Task item:
Print, word for word, the line containing "Where should I" and all lines beneath it to the end of the entries below. Pictures do not belong in the copy.

Top of Working data

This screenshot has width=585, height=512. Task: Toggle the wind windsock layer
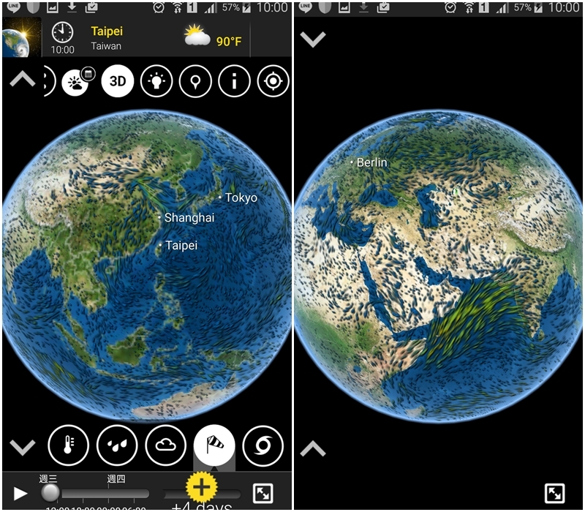pyautogui.click(x=214, y=445)
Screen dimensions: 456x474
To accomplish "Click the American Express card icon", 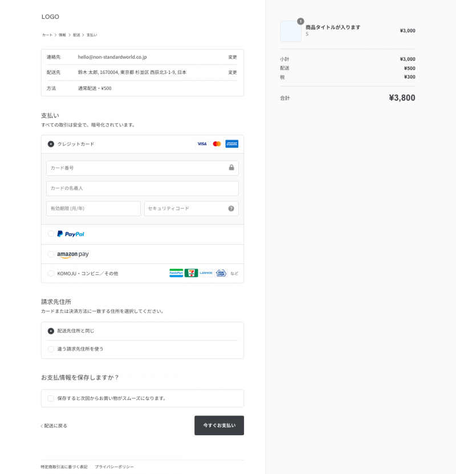I will [x=232, y=144].
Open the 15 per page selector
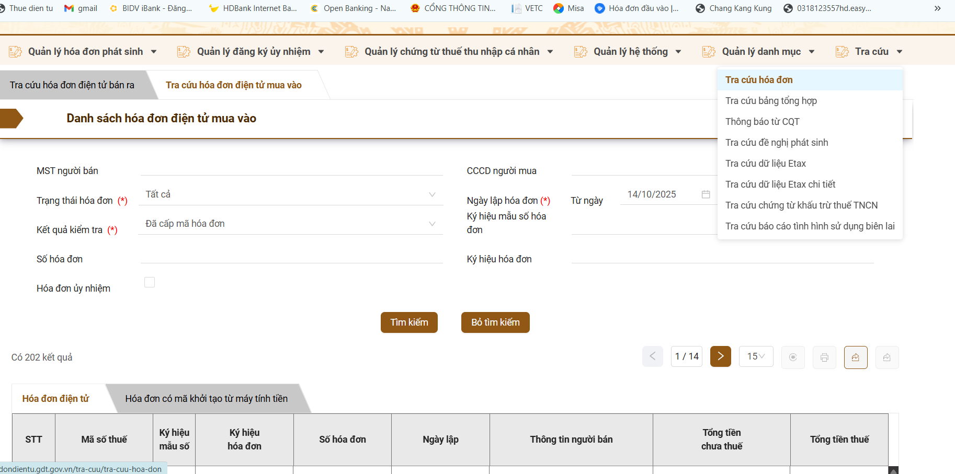The image size is (955, 474). coord(756,356)
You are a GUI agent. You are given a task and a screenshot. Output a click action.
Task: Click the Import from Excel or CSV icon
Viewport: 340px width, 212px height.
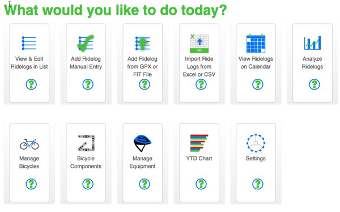pos(199,43)
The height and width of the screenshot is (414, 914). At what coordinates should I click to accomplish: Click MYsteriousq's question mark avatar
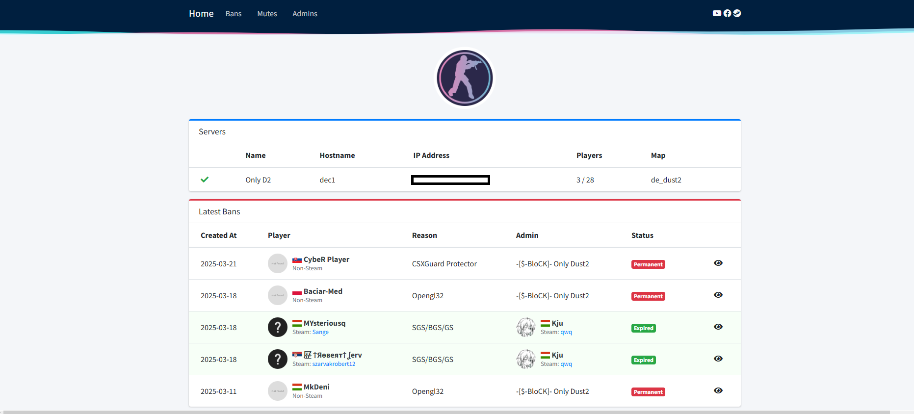pyautogui.click(x=278, y=327)
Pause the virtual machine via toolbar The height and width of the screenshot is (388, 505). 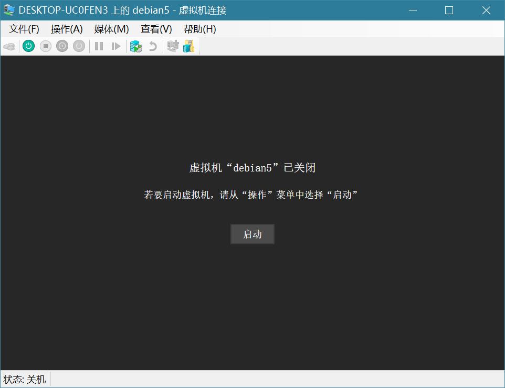pos(99,47)
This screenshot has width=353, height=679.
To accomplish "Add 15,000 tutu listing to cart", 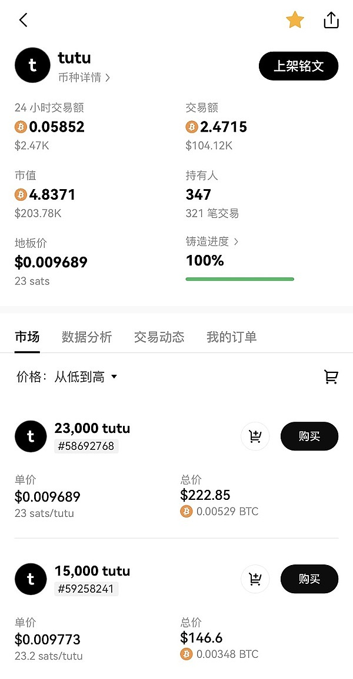I will pos(255,579).
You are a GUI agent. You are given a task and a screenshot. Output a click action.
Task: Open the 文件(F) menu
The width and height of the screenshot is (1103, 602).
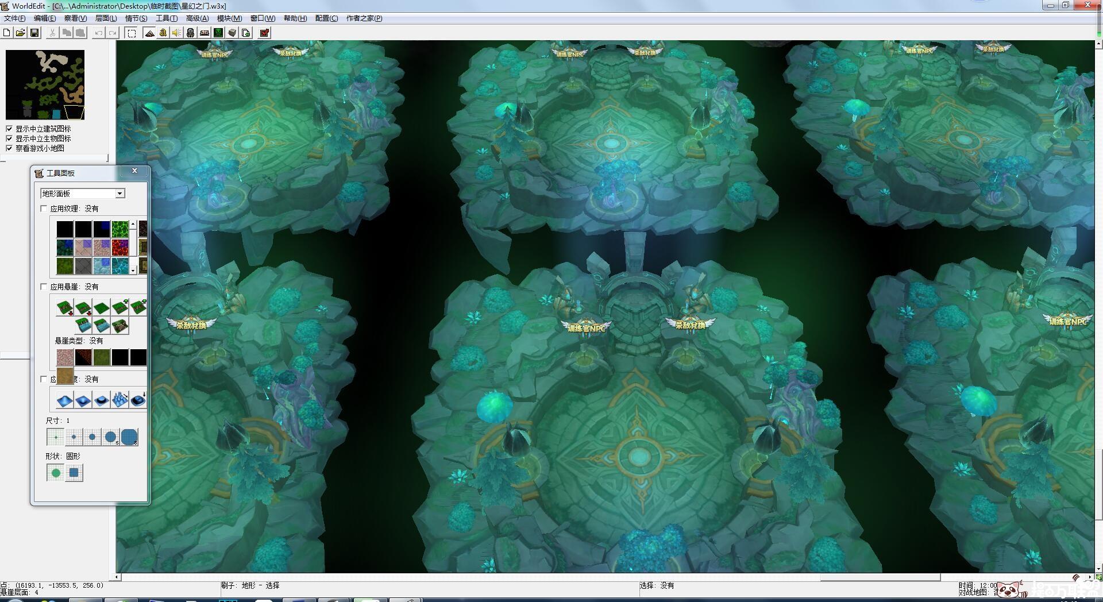(x=14, y=18)
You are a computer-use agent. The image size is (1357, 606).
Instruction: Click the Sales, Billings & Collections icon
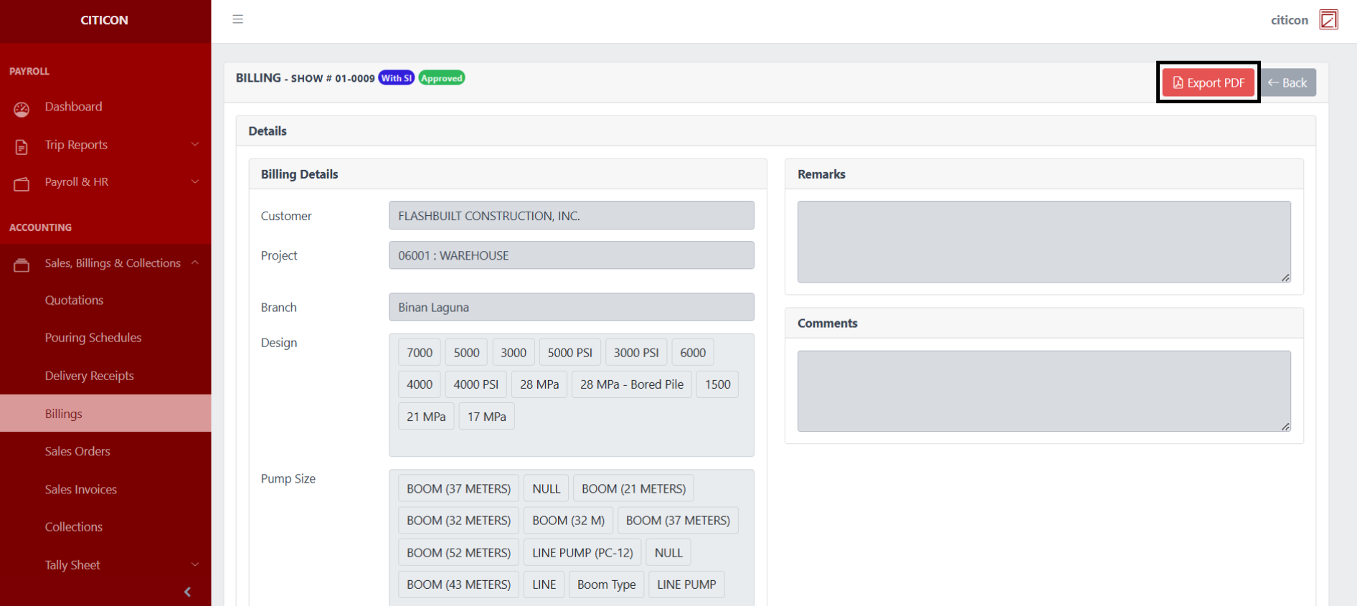22,265
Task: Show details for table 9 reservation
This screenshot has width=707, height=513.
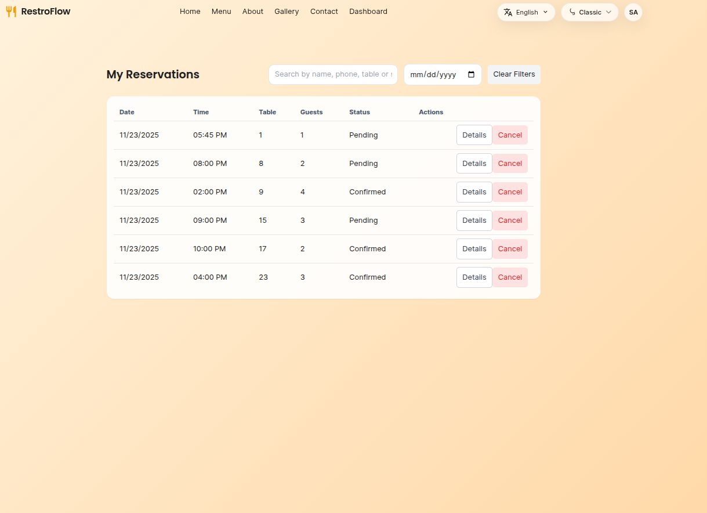Action: (x=474, y=192)
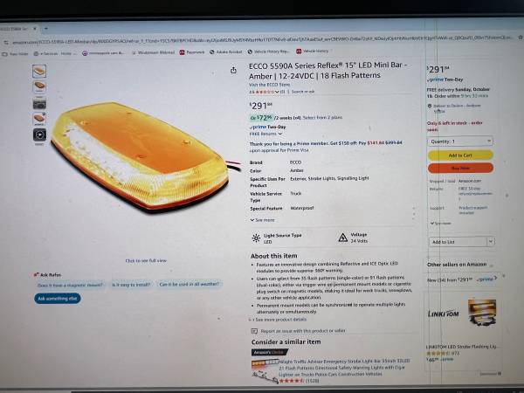Viewport: 524px width, 393px height.
Task: Click the Buy Now button
Action: [460, 168]
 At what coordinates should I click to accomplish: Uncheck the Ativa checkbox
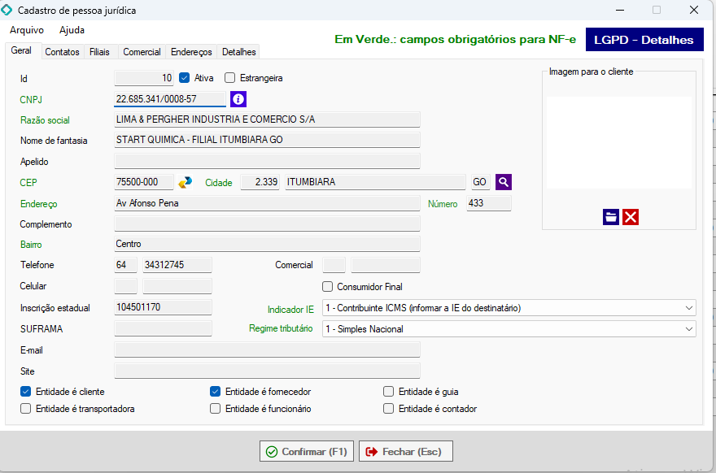[x=184, y=78]
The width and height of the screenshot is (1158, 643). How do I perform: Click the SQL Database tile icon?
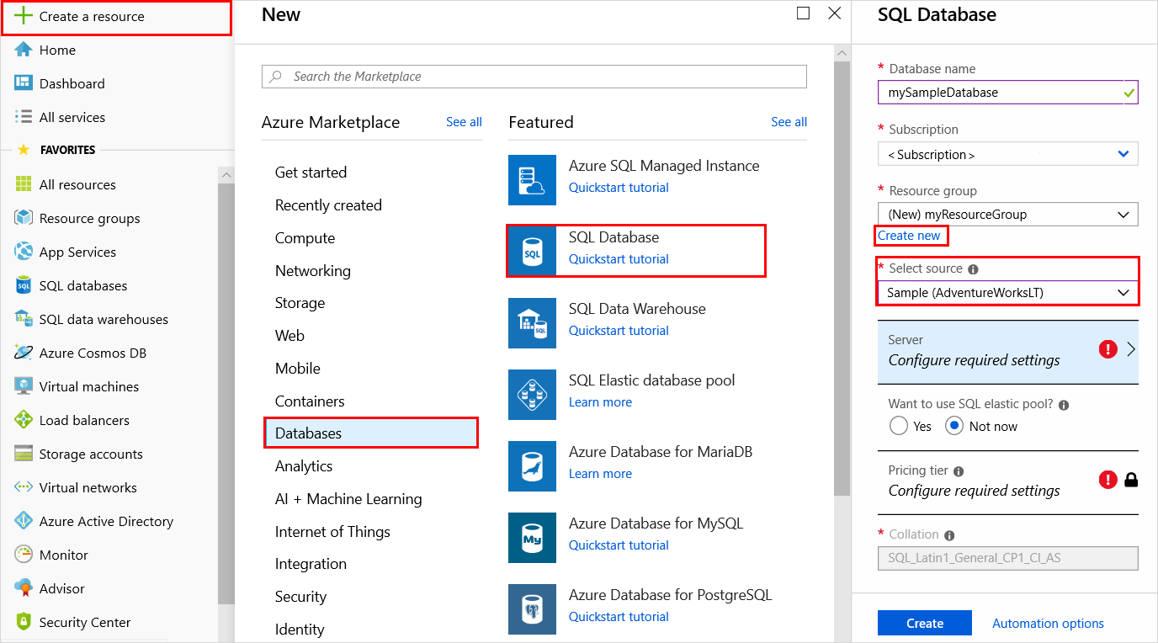[x=531, y=251]
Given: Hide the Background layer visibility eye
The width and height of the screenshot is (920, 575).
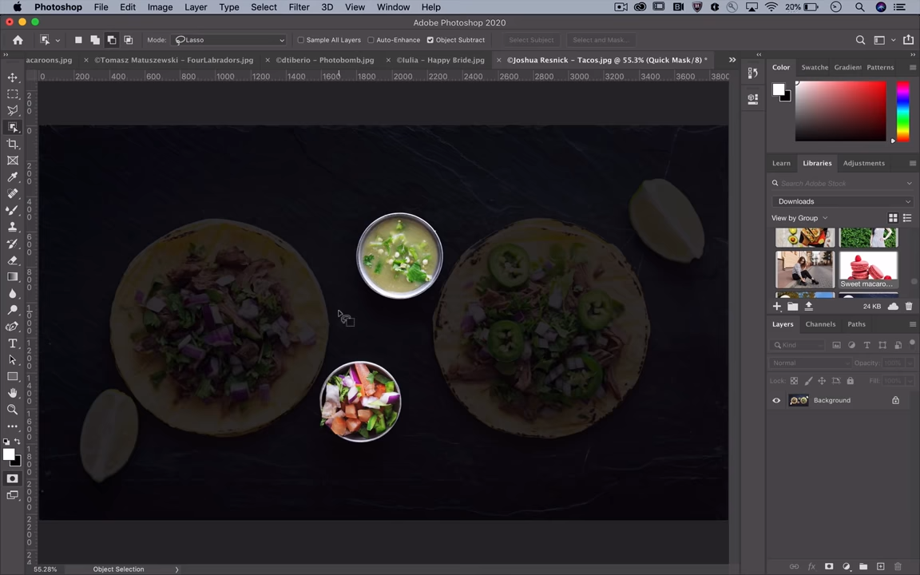Looking at the screenshot, I should (x=776, y=400).
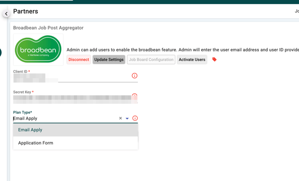Click the sidebar collapse chevron beside Partners
Image resolution: width=299 pixels, height=181 pixels.
click(6, 14)
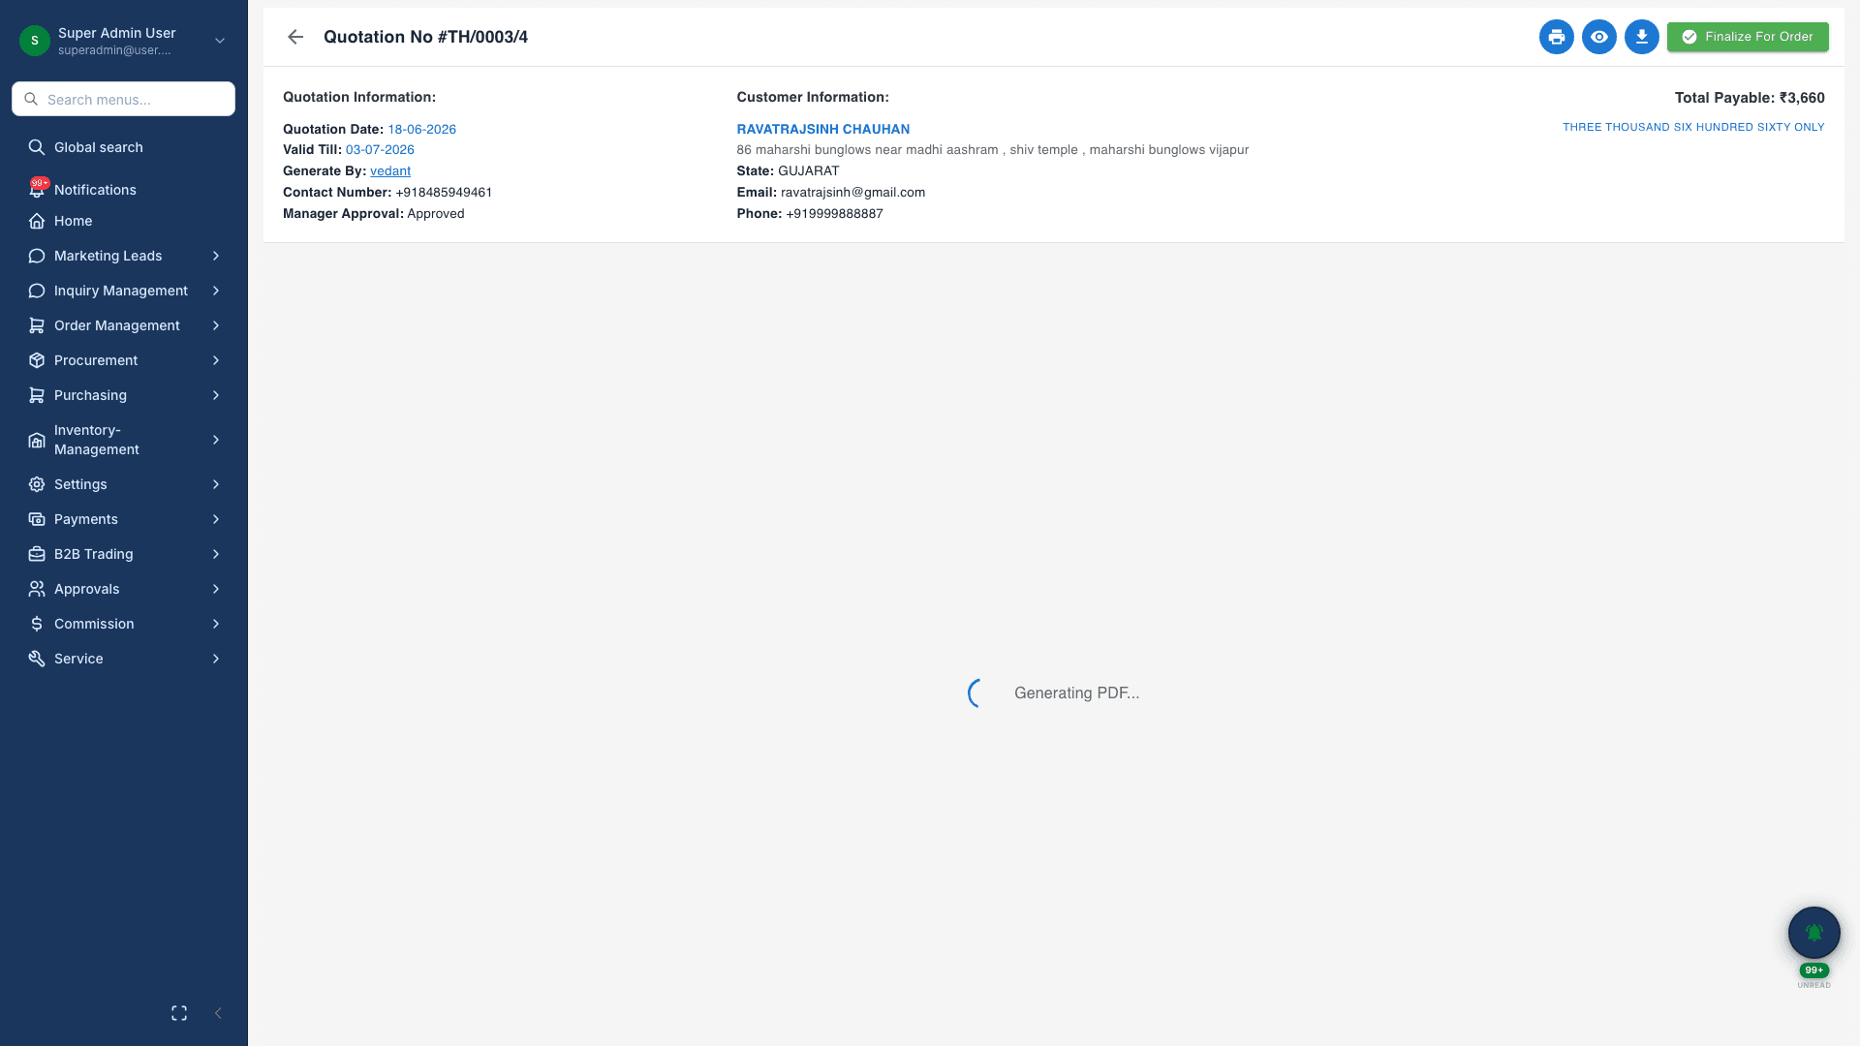1860x1046 pixels.
Task: Toggle fullscreen mode in sidebar footer
Action: point(179,1013)
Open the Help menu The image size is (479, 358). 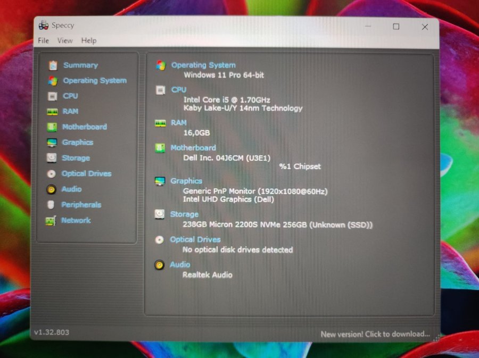pyautogui.click(x=89, y=40)
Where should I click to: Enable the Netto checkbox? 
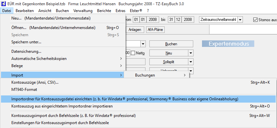pyautogui.click(x=133, y=53)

Bottom of Working data

Your solution:
Where should I click to: Enable the Netto checkbox? 
pyautogui.click(x=133, y=53)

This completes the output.